Initially, Monkey wrote a protoype Python3 script for the "Location History.json" but then noticed that recent test Takeouts (done in Jan-Feb 2022) no longer had this JSON file.

UPDATE 28FEB2022: The prototype "gLocationHistoryActivity.py" script for "Location History.json" is now available from GitHub here.

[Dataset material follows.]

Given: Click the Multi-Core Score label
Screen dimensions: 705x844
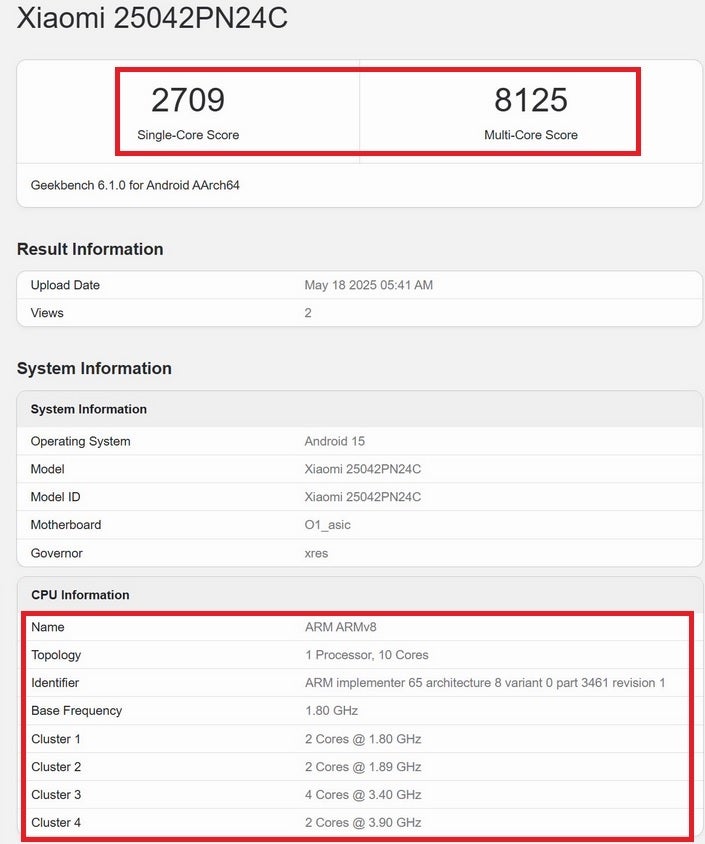Looking at the screenshot, I should point(531,135).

Note: This has been tested with small 15-30 MB files only and does not use the "ijson" library.

Instead, Google seems to have replaced it with a file called "Records.json". The newer file is also JSON formatted but has some slight differences eg timestamp format, extra fields.

Monkey could not find any documentation on this file format.

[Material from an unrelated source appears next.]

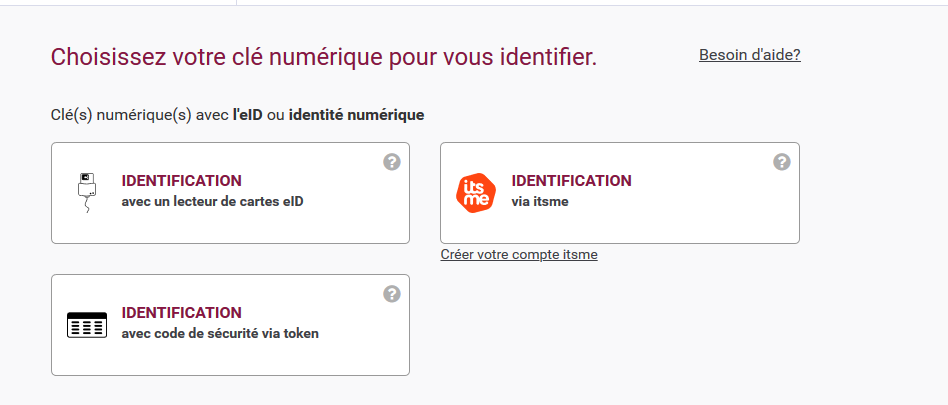Click the bold "identité numérique" text

[x=356, y=115]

Checking in with other DF folks confirmed their Takeouts also had "Records.json" instead of "Location History.json".

It is currently unknown if this change was implemented at the Google server end or whether the Android/Google Play version on the device affects which .json file gets created.

UPDATE 28FEB2022: Josh Hickman performed another Takeout on his test Android 12 data and got a "Records.json" instead of a "Location History.json".

So it appears the change was implemented at the Google server end.

So ass-uming any Takeouts will now export to "Records.json", Monkey wrote a script to process the "Records.json" file which can be described as follows:

1 locations list which can store many location element records.
Each location element has the following fields:

"source" (usually "UNKNOWN" but have also seen "CELL" here)
"deviceTag" (device identifier)
"platformType" (usually "ANDROID")
"formFactor" (eg "PHONE")
"serverTimestamp" (eg "2022-02-04T04:40:17.685Z", not always present, can be same for multiple location elements)
"deviceTimestamp" (eg "2022-02-04T04:40:16.214Z", not always present, can be same for multiple location elements)
"timestamp" (eg "2022-02-02T00:55:06.311Z", changes with each element record, to avoid confusion Monkey is calling this the "element timestamp")
"latitudeE7" (in degrees scaled by 10 000 000)
"longitudeE7" (in degrees scaled by 10 000 000)
"altitude" (not always present, units are in metres per Josh Hickman)
"heading" (not always present, units are degrees clockwise from True North per Josh Hickman eg 90 = East, 180 = South)
"velocity" (not always present, units are metres per second per Josh Hickman)
"accuracy" (units unknown, suspected to be in m)
"verticalAccuracy" (not always present, units unknown, suspected to be in m)

Each location element may/may not have an "activity" list.
Each activity list has an activity "timestamp" and can store 1 or more "subactivitys".

Note: "subactivity" is a monkey term used to label any child activitys which are listed in the activity list (see example below).

Each "subactivity" can have multiple type and confidence (percentage) pairs (eg type = ON_FOOT, confidence = 3 and type = STILL, confidence = 89).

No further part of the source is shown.